The first things you see when you walk into my new office at CNN are tons of photos of my kids hamming it up for the camera and a painting of Ruby Bridges.

My daughter painted the picture in third grade last year when she learned about the young girl who braved taunts and isolation to help integrate the New Orleans public schools, and Izzy told me she’d be honored if I would hang the painting in my office.

So that’s what we did over Labor Day weekend: My husband put up all the photos and pictures, including the one of Ruby Bridges. And my kids put a smattering of my politics and Supreme Court books on the shelves, washed my Politico mug and ate the chocolates out of my candy jar.

Thankfully, the barriers my female colleagues and I face in media today do not come anywhere close to the daily horrors that confronted Ruby Bridges and other courageous Civil Rights leaders from the 1960s.

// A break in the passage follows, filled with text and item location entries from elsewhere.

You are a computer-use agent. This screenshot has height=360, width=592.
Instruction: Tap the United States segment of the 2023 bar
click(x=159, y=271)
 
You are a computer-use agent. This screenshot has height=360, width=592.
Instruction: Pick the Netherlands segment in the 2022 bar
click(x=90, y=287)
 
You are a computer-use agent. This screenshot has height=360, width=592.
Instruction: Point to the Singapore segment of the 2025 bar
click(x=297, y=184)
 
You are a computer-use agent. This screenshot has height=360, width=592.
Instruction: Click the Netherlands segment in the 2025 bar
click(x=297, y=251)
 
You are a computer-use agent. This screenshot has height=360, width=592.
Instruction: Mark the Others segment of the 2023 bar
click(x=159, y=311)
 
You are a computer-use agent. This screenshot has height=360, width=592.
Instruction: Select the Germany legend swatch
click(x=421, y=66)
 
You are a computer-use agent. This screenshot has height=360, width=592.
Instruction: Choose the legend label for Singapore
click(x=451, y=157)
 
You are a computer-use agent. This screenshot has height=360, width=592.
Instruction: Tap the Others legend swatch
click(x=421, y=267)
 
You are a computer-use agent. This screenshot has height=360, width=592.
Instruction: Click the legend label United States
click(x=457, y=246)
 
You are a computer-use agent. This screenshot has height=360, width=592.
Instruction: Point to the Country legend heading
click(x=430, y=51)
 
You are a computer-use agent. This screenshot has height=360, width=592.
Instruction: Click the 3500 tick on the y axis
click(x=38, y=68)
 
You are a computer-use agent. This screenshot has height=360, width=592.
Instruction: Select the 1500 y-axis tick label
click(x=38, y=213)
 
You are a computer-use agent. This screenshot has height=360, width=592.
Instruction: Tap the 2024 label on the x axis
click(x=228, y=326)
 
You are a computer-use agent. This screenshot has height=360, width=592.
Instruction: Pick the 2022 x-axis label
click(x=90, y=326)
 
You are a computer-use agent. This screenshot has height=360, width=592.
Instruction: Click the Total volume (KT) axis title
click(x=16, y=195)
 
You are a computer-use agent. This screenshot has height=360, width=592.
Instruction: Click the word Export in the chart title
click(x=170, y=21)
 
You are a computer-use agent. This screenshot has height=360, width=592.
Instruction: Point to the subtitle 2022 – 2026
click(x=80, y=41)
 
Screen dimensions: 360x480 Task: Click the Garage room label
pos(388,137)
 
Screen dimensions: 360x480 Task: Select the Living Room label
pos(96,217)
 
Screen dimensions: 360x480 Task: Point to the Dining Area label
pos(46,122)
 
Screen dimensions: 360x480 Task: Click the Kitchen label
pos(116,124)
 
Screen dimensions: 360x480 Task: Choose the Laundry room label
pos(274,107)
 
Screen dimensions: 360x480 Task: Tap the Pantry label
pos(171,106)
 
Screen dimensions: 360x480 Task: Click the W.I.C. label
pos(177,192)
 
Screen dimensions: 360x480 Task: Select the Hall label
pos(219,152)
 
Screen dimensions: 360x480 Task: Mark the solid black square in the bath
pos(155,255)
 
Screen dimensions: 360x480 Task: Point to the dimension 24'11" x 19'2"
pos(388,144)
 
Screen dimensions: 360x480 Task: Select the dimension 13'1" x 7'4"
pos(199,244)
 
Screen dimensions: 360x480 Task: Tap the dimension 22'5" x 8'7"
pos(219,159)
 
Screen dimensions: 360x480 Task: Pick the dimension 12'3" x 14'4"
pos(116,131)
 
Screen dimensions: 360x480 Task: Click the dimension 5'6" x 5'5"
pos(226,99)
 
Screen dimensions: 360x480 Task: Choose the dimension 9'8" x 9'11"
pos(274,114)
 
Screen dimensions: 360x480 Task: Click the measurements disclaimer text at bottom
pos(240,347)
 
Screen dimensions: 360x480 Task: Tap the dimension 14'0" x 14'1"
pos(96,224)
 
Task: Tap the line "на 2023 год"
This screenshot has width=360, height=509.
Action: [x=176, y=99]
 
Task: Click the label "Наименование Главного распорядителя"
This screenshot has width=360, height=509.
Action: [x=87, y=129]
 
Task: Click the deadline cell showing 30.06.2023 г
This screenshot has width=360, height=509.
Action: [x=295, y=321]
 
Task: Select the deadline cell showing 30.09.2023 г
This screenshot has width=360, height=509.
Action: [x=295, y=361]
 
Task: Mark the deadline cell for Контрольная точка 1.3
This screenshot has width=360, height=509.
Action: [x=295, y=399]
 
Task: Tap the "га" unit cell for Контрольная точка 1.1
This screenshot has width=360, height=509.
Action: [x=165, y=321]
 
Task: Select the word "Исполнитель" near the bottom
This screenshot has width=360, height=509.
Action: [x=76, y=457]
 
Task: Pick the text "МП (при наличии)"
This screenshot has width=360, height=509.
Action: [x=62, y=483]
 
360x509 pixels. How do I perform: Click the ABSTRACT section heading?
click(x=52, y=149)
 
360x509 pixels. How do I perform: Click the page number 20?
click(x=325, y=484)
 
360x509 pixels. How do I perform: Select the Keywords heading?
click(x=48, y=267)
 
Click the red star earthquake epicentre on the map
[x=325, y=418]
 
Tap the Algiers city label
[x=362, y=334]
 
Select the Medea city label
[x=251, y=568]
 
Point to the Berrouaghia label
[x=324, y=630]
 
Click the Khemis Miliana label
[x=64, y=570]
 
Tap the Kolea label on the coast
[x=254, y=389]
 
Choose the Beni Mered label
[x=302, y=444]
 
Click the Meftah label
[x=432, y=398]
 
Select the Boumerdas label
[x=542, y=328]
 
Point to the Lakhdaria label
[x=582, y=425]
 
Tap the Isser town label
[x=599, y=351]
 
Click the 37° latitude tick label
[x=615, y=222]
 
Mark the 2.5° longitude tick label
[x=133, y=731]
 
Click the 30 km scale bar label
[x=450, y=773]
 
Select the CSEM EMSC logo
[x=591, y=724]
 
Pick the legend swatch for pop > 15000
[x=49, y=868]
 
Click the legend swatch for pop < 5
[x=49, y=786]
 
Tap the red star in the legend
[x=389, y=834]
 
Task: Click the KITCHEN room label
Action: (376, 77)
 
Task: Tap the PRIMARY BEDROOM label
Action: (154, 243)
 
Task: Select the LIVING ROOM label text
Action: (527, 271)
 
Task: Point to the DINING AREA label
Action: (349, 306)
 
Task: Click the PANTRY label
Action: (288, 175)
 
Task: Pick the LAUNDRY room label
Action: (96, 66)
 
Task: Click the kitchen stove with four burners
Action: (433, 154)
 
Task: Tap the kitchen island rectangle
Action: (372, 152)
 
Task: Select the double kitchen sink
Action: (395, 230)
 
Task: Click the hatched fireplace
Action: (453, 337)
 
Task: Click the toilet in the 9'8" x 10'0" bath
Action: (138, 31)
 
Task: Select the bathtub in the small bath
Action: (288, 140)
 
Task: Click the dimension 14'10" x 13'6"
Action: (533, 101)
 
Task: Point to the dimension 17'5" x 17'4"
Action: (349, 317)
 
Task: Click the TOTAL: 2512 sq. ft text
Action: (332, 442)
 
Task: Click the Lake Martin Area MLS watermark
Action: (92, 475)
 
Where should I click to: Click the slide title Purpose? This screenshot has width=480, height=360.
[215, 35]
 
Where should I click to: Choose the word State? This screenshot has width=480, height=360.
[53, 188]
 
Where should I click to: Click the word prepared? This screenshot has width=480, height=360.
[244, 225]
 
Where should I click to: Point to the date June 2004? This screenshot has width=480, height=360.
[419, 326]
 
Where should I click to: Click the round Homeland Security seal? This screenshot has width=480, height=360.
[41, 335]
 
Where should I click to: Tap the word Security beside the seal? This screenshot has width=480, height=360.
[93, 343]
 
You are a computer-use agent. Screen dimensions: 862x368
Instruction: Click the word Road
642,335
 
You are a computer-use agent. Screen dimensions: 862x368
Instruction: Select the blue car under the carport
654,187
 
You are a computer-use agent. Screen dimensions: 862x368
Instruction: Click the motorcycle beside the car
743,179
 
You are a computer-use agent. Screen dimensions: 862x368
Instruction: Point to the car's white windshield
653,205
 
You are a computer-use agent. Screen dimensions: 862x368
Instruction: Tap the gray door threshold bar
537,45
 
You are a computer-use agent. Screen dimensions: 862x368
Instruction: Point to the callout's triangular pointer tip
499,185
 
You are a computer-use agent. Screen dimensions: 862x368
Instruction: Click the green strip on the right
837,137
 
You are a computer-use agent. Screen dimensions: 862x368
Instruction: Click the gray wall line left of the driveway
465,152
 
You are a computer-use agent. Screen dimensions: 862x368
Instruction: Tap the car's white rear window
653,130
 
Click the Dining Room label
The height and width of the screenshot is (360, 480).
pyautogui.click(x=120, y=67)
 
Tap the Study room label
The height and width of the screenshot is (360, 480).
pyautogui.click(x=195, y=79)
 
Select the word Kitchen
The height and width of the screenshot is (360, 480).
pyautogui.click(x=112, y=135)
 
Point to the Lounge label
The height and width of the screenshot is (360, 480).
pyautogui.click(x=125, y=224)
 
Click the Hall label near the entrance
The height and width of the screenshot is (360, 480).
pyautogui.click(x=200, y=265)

But we, too, are still pushing for parity, joined together by thoughtful initiatives like the Poynter Institute’s essay series as we grapple with the incredible complexities of gender and leadership.

I’m still too often the only woman in the room. And there are times when I’ve gotten into the room only because it belatedly occurred to a male boss or colleague that there weren’t any women around.

I want to focus on my work, not gender, and yet gender is always there – beneath the surface, or above it. We still face cultural indignities and pay inequities. When a woman at the top falls, the accusations of pushiness feel all too familiar, as my former colleague Susan Glasser pointed out so brilliantly in her piece “Editing While Female.”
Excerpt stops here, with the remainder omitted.